INSTRUCTIONS FOR THE TASK: Give the number of lines in the following entries that contain the word "Choose", with nothing added.

Items listed in a dataset:
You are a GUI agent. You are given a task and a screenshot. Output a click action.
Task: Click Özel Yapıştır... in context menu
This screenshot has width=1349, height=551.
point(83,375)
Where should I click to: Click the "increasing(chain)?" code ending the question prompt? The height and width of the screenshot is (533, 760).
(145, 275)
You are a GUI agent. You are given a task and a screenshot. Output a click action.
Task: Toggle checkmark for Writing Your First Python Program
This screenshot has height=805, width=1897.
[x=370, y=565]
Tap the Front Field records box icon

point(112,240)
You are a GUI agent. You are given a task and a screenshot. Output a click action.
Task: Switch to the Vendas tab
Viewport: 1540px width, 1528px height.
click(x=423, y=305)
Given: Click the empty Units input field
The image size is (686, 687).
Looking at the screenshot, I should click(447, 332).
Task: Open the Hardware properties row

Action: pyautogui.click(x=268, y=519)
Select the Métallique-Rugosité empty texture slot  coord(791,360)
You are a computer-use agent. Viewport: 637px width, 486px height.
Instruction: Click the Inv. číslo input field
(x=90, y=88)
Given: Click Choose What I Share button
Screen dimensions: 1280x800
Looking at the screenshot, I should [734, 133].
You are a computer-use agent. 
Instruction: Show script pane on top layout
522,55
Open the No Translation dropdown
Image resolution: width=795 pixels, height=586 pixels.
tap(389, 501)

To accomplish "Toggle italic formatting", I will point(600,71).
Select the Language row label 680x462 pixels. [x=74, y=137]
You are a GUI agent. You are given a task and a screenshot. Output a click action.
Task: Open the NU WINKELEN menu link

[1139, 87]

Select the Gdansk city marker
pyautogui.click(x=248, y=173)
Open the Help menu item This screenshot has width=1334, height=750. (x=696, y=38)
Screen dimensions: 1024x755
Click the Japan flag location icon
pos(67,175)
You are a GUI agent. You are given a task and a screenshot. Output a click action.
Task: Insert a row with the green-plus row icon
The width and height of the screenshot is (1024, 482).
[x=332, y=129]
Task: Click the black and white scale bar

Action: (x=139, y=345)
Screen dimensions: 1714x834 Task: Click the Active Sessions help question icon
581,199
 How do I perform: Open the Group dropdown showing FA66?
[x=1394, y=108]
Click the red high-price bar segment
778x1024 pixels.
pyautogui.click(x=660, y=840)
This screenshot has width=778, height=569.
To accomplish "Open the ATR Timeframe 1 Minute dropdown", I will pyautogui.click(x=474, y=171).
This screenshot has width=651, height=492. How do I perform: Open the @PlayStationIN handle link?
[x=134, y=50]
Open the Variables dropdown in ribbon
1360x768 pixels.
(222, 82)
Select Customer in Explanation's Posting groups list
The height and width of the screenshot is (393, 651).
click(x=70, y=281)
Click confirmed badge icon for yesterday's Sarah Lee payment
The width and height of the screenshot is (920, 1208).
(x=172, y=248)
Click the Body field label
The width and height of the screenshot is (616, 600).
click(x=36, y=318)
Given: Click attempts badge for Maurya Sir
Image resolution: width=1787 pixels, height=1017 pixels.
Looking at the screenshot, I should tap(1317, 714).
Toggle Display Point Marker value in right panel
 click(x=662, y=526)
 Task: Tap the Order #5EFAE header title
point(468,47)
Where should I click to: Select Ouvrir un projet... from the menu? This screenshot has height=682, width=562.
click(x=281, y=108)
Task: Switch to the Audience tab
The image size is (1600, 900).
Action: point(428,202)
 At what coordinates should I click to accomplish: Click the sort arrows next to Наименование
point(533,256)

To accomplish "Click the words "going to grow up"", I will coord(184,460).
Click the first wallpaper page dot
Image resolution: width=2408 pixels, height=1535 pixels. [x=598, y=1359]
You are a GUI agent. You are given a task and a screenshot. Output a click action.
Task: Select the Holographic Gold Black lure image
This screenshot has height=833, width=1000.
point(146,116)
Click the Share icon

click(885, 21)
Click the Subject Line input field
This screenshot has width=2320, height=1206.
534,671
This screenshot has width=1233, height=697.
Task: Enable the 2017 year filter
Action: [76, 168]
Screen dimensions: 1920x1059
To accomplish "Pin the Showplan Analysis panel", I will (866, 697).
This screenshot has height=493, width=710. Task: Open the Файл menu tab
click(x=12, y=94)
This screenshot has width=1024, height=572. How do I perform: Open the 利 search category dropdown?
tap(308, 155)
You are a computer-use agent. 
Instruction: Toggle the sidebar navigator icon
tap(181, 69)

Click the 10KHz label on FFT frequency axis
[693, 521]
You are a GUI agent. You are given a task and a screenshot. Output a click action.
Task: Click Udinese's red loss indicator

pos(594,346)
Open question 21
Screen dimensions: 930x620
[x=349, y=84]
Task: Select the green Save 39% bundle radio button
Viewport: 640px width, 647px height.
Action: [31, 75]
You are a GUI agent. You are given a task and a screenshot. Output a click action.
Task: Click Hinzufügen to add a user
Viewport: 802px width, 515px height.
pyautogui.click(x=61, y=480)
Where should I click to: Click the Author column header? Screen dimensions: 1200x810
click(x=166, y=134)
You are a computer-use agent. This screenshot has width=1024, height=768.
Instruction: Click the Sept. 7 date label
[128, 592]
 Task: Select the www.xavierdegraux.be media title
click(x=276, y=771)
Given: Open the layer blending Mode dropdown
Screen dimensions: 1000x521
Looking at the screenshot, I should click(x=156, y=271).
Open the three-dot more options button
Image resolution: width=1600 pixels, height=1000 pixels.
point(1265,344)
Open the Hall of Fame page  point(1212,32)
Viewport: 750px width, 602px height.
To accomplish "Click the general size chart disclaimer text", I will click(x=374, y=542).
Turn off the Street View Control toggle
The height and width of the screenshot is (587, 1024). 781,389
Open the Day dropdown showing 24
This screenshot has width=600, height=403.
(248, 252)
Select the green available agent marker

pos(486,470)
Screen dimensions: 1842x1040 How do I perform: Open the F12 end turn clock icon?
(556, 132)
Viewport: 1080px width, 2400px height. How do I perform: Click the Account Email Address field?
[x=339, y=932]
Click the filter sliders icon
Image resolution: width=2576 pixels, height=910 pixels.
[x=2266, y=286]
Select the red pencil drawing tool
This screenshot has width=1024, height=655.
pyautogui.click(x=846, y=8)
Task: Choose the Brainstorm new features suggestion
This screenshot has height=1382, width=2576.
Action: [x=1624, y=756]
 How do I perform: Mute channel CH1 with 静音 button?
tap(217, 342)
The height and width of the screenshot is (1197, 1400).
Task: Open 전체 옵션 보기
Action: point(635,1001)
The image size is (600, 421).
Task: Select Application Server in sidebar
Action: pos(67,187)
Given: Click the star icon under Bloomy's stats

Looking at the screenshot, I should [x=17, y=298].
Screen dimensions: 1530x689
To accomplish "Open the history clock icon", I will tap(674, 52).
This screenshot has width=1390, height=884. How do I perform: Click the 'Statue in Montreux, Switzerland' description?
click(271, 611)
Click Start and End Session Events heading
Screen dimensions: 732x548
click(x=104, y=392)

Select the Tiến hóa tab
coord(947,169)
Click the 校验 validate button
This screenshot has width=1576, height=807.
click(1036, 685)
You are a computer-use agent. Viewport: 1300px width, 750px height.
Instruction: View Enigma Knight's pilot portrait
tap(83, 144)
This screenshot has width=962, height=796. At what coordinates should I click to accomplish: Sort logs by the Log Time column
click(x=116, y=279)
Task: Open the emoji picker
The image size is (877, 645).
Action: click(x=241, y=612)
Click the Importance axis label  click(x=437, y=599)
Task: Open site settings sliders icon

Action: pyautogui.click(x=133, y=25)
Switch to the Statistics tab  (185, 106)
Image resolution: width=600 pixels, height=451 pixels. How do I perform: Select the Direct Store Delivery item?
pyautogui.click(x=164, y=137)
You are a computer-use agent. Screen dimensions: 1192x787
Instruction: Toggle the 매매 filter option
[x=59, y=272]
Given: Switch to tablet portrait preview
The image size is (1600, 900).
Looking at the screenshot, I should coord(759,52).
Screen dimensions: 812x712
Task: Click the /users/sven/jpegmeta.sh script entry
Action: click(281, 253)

RESULT FOR THIS TASK: 2